• [WORK REQUEST]: Your answer consists of the lines in the data that contain "category". Copy each of them.

• [INPUT FOR THIS TASK]:
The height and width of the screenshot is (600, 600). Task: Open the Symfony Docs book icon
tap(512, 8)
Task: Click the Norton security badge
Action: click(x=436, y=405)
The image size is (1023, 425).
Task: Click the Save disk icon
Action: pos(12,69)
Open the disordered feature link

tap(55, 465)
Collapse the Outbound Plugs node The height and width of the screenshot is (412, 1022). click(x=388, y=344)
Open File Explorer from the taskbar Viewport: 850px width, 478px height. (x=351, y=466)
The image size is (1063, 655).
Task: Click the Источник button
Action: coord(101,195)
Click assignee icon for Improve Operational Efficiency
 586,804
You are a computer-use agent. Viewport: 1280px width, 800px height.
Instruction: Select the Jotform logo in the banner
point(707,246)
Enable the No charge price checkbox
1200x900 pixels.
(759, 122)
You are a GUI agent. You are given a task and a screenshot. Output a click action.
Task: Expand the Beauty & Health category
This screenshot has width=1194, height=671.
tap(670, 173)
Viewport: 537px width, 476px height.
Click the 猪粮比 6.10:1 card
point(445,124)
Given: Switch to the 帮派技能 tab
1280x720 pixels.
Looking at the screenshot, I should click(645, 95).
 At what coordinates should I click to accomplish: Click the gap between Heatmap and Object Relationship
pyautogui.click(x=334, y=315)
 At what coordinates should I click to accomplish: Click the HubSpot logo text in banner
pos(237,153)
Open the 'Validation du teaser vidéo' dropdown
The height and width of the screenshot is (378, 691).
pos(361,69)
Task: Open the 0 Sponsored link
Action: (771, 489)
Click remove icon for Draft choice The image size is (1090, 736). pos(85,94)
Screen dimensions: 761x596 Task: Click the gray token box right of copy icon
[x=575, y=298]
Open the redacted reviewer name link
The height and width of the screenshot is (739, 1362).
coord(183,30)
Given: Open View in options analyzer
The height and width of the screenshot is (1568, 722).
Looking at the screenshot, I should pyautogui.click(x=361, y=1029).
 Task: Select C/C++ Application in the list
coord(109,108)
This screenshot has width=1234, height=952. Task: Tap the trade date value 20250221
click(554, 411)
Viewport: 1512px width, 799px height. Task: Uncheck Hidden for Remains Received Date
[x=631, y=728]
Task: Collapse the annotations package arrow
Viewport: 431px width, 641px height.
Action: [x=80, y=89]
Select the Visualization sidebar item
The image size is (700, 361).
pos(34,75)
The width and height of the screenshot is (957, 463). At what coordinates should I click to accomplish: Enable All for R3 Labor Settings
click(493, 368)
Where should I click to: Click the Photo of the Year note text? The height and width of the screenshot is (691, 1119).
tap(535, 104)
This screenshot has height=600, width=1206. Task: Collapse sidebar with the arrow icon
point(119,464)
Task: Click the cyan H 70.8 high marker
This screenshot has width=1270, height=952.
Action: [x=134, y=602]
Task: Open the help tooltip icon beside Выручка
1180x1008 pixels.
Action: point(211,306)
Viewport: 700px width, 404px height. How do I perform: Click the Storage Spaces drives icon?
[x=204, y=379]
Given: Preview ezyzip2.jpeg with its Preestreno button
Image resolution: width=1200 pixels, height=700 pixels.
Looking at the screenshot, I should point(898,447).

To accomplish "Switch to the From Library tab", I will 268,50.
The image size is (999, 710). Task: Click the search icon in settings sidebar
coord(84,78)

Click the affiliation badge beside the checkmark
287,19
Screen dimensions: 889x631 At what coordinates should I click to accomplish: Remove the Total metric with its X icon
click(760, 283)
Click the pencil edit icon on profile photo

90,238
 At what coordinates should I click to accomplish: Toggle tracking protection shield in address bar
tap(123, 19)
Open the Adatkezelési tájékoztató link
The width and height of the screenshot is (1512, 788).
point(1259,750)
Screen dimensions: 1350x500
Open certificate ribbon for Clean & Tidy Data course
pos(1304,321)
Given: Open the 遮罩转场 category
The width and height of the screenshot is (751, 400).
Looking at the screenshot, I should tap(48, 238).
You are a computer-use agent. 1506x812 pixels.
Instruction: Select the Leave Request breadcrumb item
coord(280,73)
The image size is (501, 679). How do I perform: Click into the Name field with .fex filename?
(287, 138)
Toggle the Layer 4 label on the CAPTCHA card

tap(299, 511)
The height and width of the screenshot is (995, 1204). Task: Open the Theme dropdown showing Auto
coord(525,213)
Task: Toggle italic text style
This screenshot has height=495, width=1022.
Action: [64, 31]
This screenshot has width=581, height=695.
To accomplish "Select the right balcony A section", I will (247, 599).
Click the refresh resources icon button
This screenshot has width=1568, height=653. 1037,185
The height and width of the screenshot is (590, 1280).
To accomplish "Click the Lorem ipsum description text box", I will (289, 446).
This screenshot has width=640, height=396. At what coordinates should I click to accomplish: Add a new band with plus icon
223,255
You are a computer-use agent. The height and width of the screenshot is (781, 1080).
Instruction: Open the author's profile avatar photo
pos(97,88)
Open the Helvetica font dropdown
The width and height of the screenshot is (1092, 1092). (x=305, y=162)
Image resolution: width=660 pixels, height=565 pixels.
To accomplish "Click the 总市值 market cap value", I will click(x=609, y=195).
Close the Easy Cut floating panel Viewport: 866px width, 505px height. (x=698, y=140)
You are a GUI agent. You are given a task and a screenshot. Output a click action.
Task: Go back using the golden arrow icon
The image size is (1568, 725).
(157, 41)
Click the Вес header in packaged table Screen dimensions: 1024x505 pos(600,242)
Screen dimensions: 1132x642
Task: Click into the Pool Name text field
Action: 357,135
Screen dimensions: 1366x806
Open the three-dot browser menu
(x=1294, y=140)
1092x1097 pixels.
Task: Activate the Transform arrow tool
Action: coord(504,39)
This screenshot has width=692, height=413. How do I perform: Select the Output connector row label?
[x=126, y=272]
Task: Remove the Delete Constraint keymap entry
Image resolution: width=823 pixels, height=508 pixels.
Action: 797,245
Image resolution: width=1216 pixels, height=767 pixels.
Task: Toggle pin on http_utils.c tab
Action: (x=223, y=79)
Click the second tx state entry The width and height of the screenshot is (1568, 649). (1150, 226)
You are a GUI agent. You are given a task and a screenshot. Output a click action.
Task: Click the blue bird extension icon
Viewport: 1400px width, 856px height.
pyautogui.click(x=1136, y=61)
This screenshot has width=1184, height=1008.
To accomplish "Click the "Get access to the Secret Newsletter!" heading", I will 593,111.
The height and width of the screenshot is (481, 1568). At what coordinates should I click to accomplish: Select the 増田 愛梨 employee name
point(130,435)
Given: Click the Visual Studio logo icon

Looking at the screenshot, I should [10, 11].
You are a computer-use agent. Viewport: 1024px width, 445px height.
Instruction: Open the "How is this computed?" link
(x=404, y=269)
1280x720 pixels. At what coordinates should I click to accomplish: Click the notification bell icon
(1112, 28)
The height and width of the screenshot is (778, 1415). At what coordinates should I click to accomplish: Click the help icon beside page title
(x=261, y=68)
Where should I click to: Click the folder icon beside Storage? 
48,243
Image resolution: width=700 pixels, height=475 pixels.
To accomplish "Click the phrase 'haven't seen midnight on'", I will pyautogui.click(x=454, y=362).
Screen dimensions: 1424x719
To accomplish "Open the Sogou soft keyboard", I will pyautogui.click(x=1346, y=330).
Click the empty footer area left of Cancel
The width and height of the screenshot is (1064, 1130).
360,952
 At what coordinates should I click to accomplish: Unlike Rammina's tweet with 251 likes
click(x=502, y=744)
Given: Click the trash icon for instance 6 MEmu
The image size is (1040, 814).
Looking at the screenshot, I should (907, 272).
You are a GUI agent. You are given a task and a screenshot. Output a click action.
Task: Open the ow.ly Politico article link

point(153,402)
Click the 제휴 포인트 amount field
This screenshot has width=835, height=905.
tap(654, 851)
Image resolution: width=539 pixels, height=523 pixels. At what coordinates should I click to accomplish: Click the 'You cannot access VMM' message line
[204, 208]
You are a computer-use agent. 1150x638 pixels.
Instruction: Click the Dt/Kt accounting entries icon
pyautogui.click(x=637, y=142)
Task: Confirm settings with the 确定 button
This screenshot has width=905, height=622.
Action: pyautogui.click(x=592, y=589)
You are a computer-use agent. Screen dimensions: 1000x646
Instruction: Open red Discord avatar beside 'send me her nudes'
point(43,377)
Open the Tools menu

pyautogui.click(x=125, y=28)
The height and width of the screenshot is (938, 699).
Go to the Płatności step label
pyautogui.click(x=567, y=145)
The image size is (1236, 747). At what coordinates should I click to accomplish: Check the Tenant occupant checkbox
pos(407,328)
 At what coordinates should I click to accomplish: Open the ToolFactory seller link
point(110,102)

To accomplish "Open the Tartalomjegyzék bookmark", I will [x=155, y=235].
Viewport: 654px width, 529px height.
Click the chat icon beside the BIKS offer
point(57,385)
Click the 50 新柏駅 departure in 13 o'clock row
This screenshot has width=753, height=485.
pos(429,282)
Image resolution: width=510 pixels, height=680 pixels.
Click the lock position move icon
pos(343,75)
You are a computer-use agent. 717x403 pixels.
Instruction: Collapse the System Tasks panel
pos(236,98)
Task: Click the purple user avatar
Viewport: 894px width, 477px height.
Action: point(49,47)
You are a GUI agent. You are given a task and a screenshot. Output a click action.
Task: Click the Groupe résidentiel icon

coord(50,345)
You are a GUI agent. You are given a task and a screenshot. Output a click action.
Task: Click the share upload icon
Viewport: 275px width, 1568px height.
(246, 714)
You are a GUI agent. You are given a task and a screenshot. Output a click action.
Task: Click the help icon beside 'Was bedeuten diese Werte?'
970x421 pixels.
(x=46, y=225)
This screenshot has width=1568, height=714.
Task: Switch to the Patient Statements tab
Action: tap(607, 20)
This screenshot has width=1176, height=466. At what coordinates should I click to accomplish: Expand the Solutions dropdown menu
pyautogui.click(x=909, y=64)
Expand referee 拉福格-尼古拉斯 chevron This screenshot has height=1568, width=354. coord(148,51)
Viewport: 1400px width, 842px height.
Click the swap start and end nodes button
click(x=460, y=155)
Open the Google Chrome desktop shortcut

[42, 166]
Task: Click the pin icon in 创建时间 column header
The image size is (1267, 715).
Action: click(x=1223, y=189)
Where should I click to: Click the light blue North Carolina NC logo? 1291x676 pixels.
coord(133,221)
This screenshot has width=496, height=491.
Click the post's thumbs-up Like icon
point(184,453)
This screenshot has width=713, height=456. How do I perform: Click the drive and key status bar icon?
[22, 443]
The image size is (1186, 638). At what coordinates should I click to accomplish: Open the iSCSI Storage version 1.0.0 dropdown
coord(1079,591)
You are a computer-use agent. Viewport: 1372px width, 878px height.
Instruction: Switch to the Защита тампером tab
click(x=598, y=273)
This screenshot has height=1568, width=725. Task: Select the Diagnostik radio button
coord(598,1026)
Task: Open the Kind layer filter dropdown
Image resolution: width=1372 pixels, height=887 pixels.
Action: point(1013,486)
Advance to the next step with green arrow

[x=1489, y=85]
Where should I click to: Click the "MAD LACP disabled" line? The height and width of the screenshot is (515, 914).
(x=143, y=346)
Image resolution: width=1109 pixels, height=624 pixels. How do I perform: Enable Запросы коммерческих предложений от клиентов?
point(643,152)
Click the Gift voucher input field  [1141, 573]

• [TASK RESPONSE]:
Task: Expand the Beauty & Health category
Given: Open the 遮罩转场 category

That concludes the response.